Poi i media penseranno comunque loro a semplificare la faccenda, a renderla potabile per il popolino. E così alla fine l’uomo della strada al bar commenterà con l’amico: “Ma lo sai che ora c’è il testamento biologico? Così finalmente non potremo più fare la fine di Welby e Eluana”. E’ a questo che si punta alla fine. Gutta cavat lapidem, la goccia scava la roccia dicevano i latini e questa iniziativa è la prima di una serie di gocce ideologiche che scaveranno nella coscienza dei cittadini milanesi e non. Dello stesso avviso è Mario Melazzini, assessore regionale alle attività produttive, il quale commenta: “I pazienti sono già tutelati dal codice deontologico, il registro sulle dichiarazioni sul fine vita è inutile. Rafforza solo l’idea che esistono vite non degne”.
E poi, ammettiamolo: a chi può interessare lasciare scritto in comune il recapito dove si può recuperare il proprio testamento biologico? Un giro dell’oca che mette in evidenza l’operazione meramente ideologica dei consiglieri di maggioranza. Poco importa che non servirà a nulla e che nessuno se ne servirà, importa che ci sia, che esista un registrino con quattro fogli dentro. C’è però da aggiungere che anche se ai più tale trovata di Pisapia non interesserà, purtroppo – volenti o nolenti - interesserà i loro portafogli. Come infatti ha messo in evidenza il consigliere del Pdl Matteo Forte: “Ci ritroviamo una delibera che non comporta nulla se non un possibile impiego di risorse umane e finanziarie del Comune”. Gli fa eco Riccardo De Corato: “Tanto rumore per nulla, però il rumore è costato almeno 100mila euro ai milanesi”. Si chiama distrazione di risorse.

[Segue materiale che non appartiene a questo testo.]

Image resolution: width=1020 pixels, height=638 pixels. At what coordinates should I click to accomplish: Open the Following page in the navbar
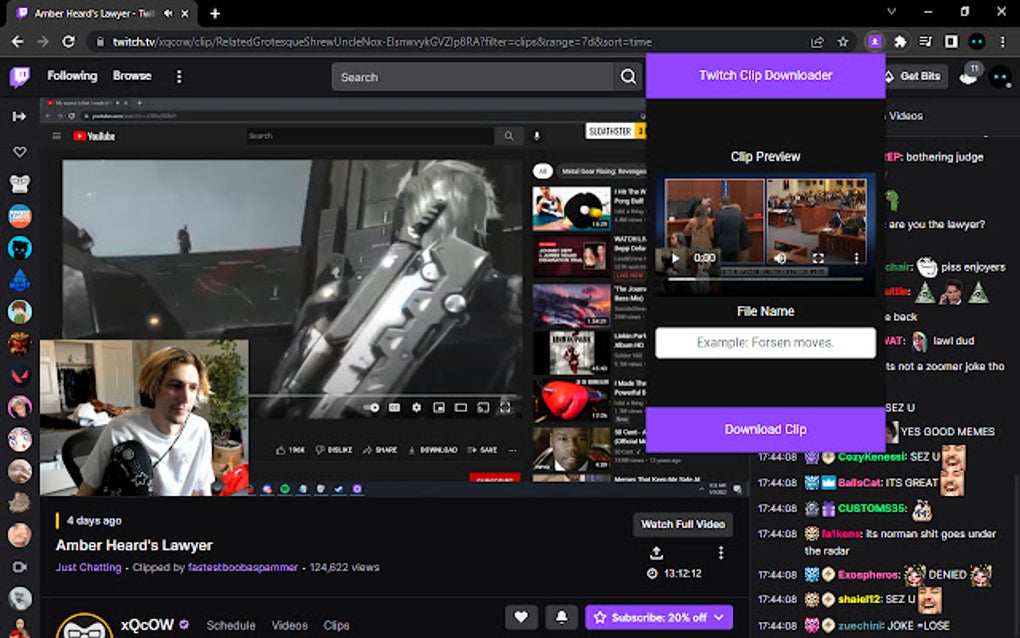pos(71,75)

Cinque giorni prima che Palazzo Marino deliberasse, anche Venezia si è dotata del proprio registro. Qui però l’operazione è ancor più insidiosa e pericolosa perché si raccoglieranno presso la municipalità della Serenissima proprio le famigerate dichiarazioni anticipate di trattamento. La dichiarazione sarà vidimata da un notaio, però non è previsto l’affiancamento di un medico per la redazione del documento. E dunque chissà cosa scriveranno i siori di Venezia, quali termini ambigui useranno per redigere il proprio testamento biologico, che significato avranno nella loro testa e poi sulla carta le espressioni “accanimento terapeutico” ed “eutanasia”, quale speciale sfera di cristallo useranno per prevedere la patologia da cui saranno affetti e le relative terapie a cui vorranno o non vorranno sottoporsi allorchè non saranno più capaci di intendere e volere. Poi c’è discussione in merito ai doveri del medico. Si è escluso che il medico sarà obbligato giuridicamente ad eseguire i desiderata del dichiarante. Ma qualcuno sostiene che sarà però vincolato deontologicamente a prendere visione del documento e ad adeguarsi al suo contenuto. Insomma si dice una cosa e poi si sostiene il suo contrario. Se il testamento biologico è nato per portare chiarezza sui temi di fine vita, beh, cominciamo bene.